Shri M.V.Venugopalan’s write up is a wakening call to decipher some gray arrears which would lead to animated arguments when the Bench sits on March 10. Anticipating any eventualities we should be fully prepared. Shri MVV has said that until such time the Government has disapproved the Board’s resolution we cannot call SEC 48 as draconian and the Government has not done it so far.

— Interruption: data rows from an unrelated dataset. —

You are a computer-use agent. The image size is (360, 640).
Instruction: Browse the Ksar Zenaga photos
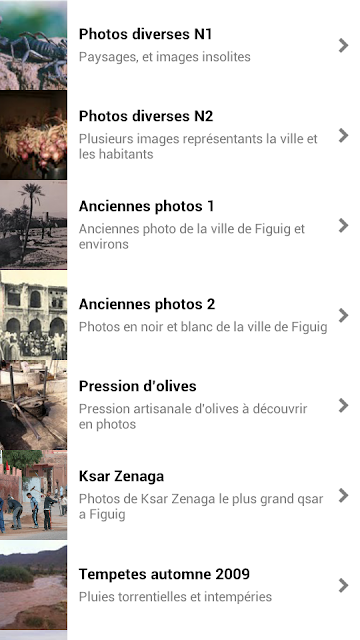tap(180, 495)
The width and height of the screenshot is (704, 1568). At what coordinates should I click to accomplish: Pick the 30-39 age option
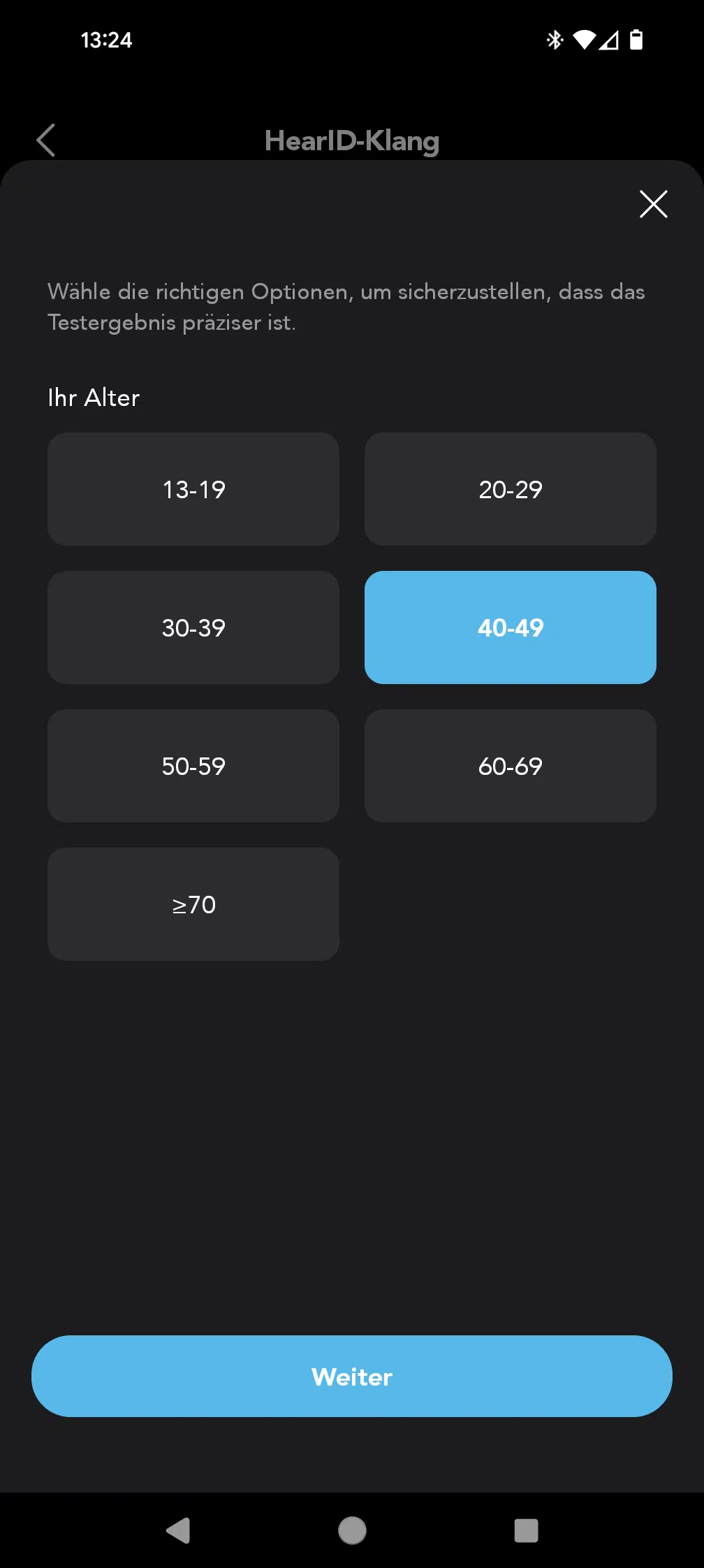193,627
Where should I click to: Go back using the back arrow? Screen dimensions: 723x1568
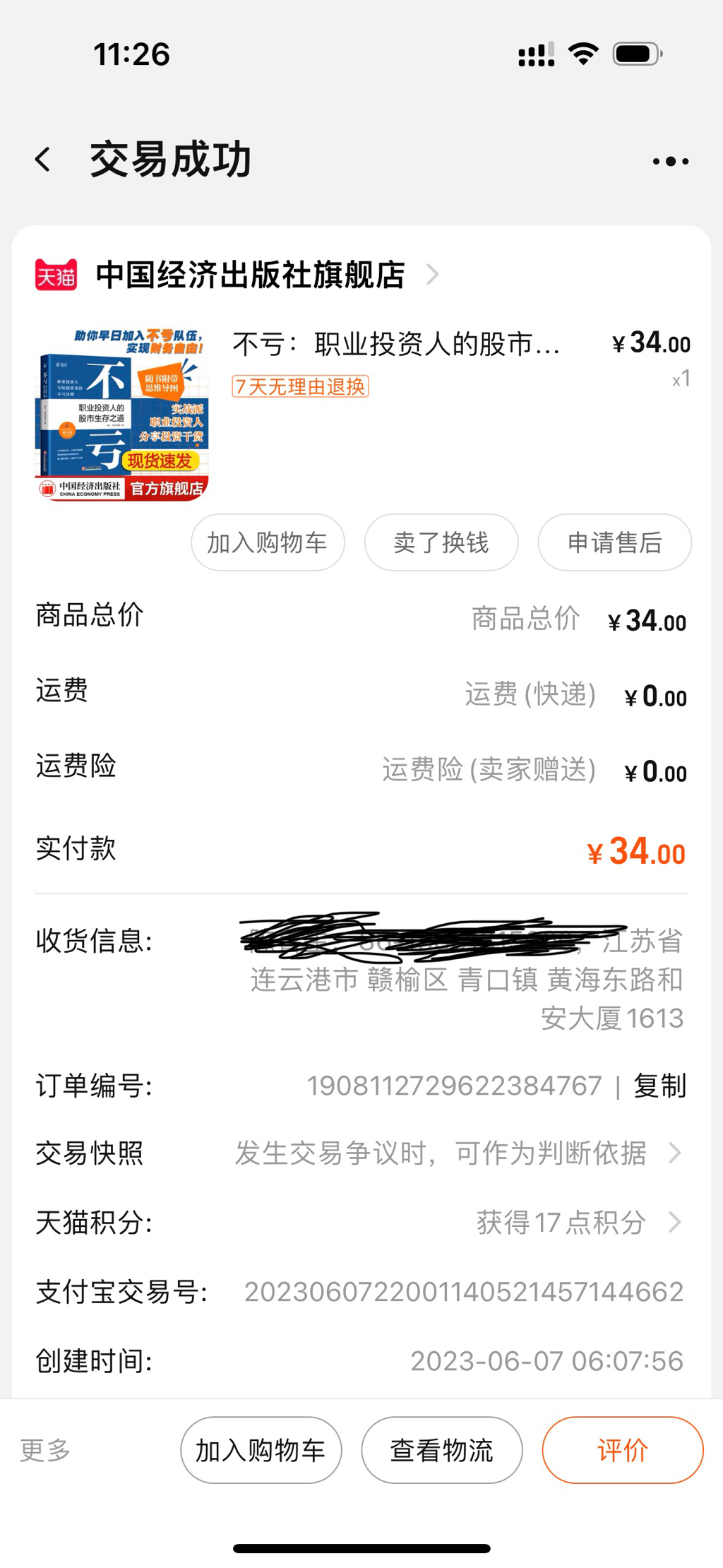point(43,160)
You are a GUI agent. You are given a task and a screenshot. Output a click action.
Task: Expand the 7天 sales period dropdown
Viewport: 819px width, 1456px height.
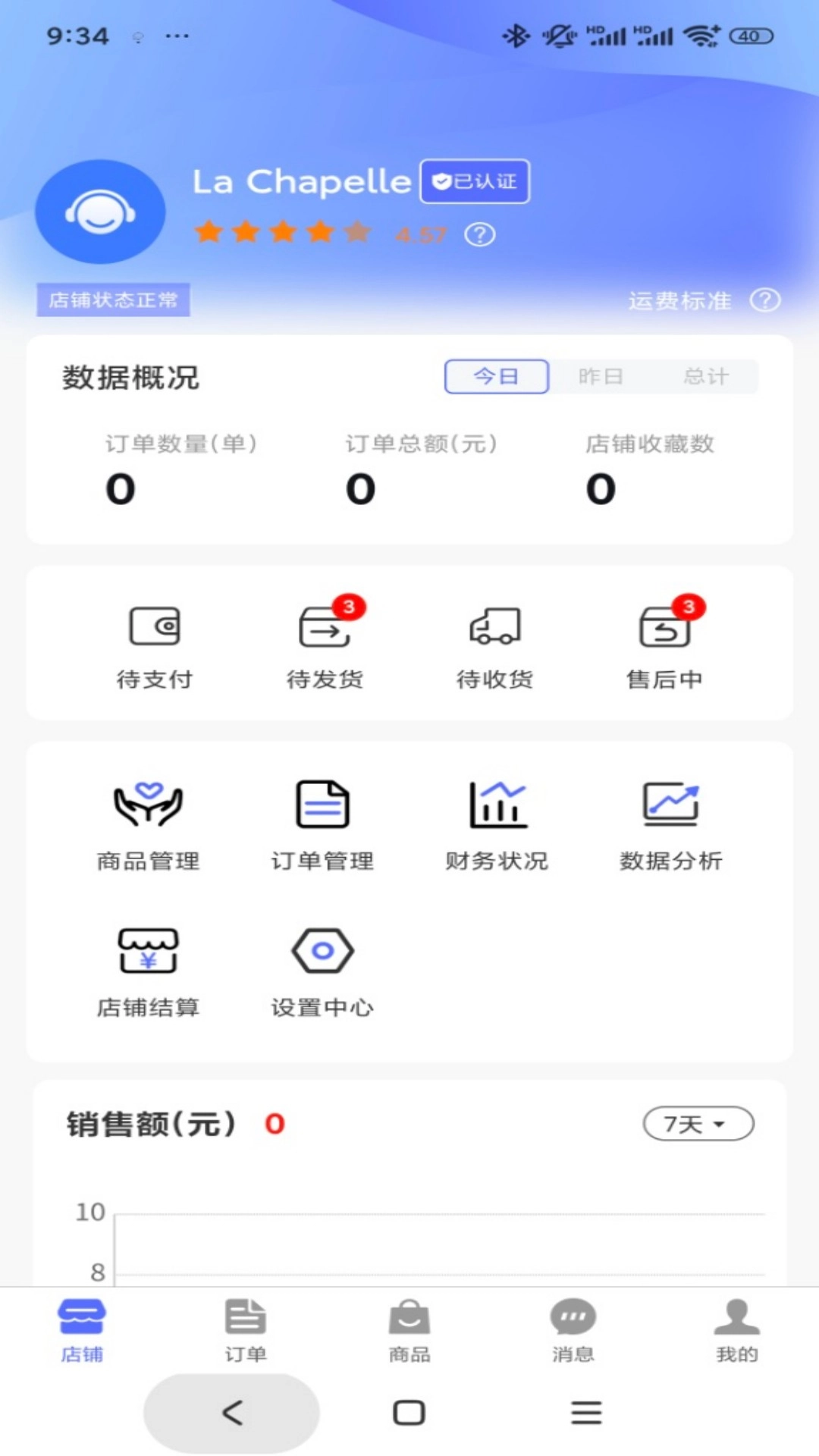pos(698,1124)
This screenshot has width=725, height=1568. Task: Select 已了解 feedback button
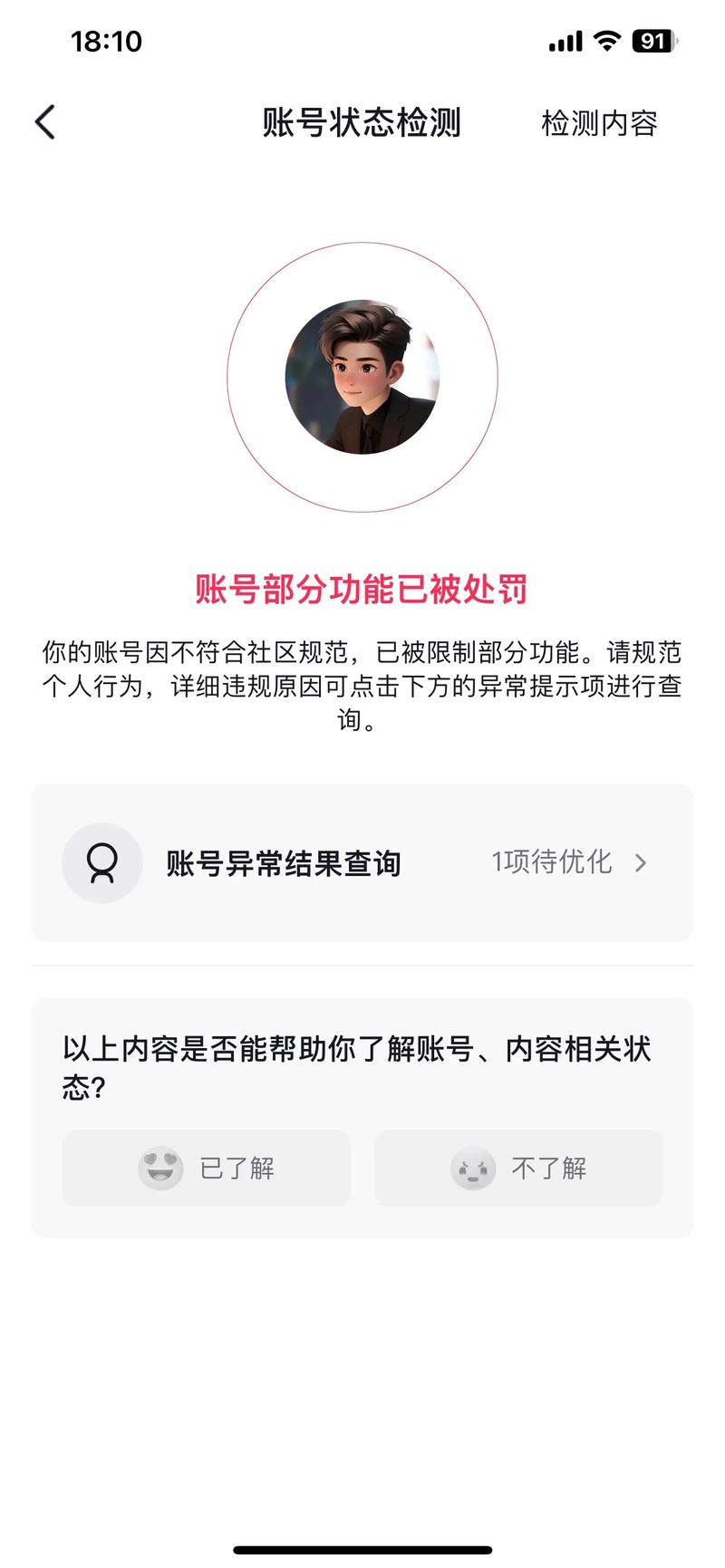207,1169
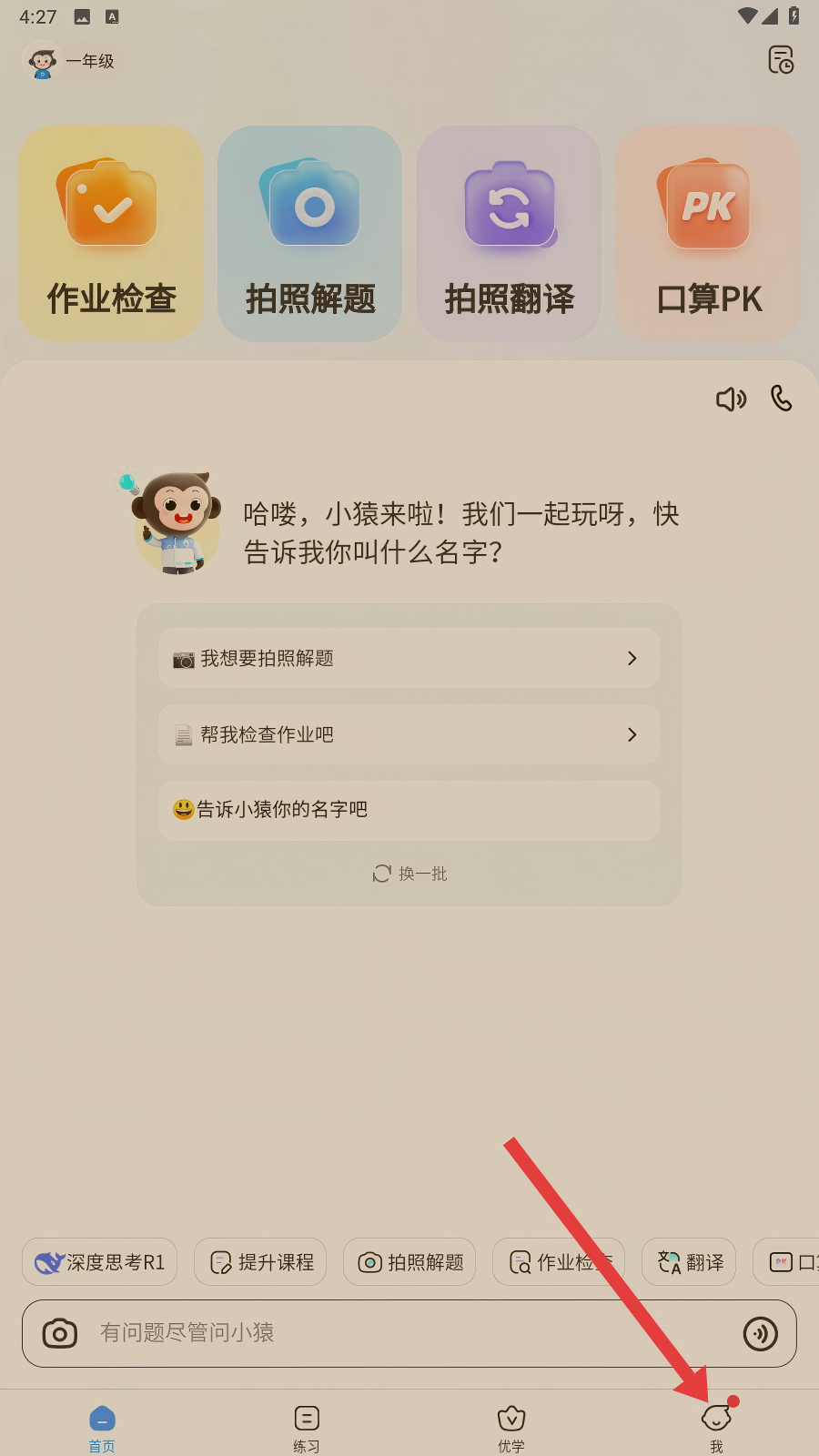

Brushing up my memory I have to say that in the course of earlier arguments before the court it was averred by the UOI that the Board resolution is not mandatory but could only be deemed as a recommendation and therefore they are not bound by it. What UOI said has no legal sanctity in the light of what HON Justice Bandari said in his judgment : ‘ In the facts and circumstances of the case I am of the view that the resolution passed by the Board of LIC does not need the approval of the Central Government thus the Corporation give effect to the resolution D/ 24-11-2001.
This is one gray area which would come up for adjudication by SC. While it is crystal clear that in GOI ‘s own submission while framing our pension rules that where a matter is concerned of public interest GOI’s permission is required and in other matters where no public interest is involved it is well within LIC’s domain to act and one such matter is the removal of the anomaly in DR and pension upgradation at every wage revision. The very SEC 48 which has raped the LIC autonomy with the blessings of the Parliament has to be scrutinized by the apex court as to its applicability in our case where no public interest is involved and whether SEC 48 has to be scrapped as it is unconstitutional.
Bouquets to Shri A.S.Rmanathan who has cleverly pointed out that every law enacted by the Parliament shall not be in conflict with the constitutional provision and every rule made by the Government shall be within the parameter of the law relating to which the rules are made. Such rule should also confine to the provisions of the constitution. SEC 48 suffers from this infirmity.
Forgetting for a moment this SEC 48, the IDES of March and what not let us recollect what Justice Krishna Iyer in his inimitable style wrote in his letter D/July 17 2010 to Pranab Mukherjee highlighting the plight of the LIC pensioners : “ Pensioners cannot be classified on the basis of retirement as it does not satisfy the test of Article 14 of the Constitution ………… May I disclose to you the pathetic condition of a class of people arbitrarily alienated from the beneficial stream of pensioners in LIC. What is arbitrary is unconstitutional as the CONSTITUTION BENCH in the SC has held in the Maneka Gandhi’s case
……..Again in a weighty judgment in Nakara V UOI SC has observed that the date of variation cannot be the basis of differential pension. ………The older the age of the pensioner greater the need for liberal pension since age invites infirmity. LIC pensioners are one integrated group and cannot be divided into different classes. “
The Court has to be told that it is a blatant disregard of GOI’s own commitment that in matters relating to PENSION AND OTHER BENEFITS in respect of which no express provision has been made in these rules shall be governed by the corresponding provision contained in the Central Civil Services Pension rules of 1972 or Central civil services commutation of pension rules of 1981. Were it to be so Pension in LIC ought to have been revised when wages were revised.
This note may sound to those regular visitors to LIC Pensioners Chronicle as old wine in new bottle. However Wine guzzlers know older the wine greater its efficacy.